▶ WHAT TO WORK ON
Reproduce every entry exactly as given.

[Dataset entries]
——————
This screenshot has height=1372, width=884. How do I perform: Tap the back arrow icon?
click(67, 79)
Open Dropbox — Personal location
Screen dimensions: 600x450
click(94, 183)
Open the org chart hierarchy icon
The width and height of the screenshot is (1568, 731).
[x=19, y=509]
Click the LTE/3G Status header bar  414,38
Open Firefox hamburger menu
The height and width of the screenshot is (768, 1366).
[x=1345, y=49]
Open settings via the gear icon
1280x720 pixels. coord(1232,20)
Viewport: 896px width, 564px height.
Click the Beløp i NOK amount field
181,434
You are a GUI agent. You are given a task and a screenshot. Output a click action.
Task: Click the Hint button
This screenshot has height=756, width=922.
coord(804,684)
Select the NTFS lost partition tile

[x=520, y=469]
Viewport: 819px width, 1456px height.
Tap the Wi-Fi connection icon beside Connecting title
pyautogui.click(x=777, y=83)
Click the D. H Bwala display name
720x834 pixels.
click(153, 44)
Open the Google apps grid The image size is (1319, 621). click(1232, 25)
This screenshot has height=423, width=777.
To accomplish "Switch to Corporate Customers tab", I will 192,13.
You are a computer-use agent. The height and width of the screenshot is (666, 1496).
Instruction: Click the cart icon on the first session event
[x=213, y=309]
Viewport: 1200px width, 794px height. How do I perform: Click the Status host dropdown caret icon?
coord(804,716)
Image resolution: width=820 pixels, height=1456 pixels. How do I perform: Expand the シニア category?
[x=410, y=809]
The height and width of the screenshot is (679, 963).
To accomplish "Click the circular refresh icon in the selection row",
——————
▶ RESPONSE FOR THIS EXERCISE
This screenshot has height=1372, width=884. How do I perform: Tap the back arrow icon?
click(67, 79)
Open Dropbox — Personal location
Screen dimensions: 600x450
click(94, 183)
Open the org chart hierarchy icon
The width and height of the screenshot is (1568, 731).
[x=19, y=509]
Click the LTE/3G Status header bar  414,38
Open Firefox hamburger menu
The height and width of the screenshot is (768, 1366).
[x=1345, y=49]
Open settings via the gear icon
1280x720 pixels. coord(1232,20)
Viewport: 896px width, 564px height.
Click the Beløp i NOK amount field
181,434
You are a GUI agent. You are given a task and a screenshot. Output a click action.
Task: Click the Hint button
This screenshot has height=756, width=922.
coord(804,684)
Select the NTFS lost partition tile

[x=520, y=469]
Viewport: 819px width, 1456px height.
Tap the Wi-Fi connection icon beside Connecting title
pyautogui.click(x=777, y=83)
Click the D. H Bwala display name
720x834 pixels.
click(153, 44)
Open the Google apps grid The image size is (1319, 621). click(1232, 25)
This screenshot has height=423, width=777.
To accomplish "Switch to Corporate Customers tab", I will 192,13.
You are a computer-use agent. The height and width of the screenshot is (666, 1496).
Instruction: Click the cart icon on the first session event
[x=213, y=309]
Viewport: 1200px width, 794px height. How do I perform: Click the Status host dropdown caret icon?
coord(804,716)
Image resolution: width=820 pixels, height=1456 pixels. How do I perform: Expand the シニア category?
[x=410, y=809]
The height and width of the screenshot is (679, 963).
To accomplish "Click the circular refresh icon in the selection row",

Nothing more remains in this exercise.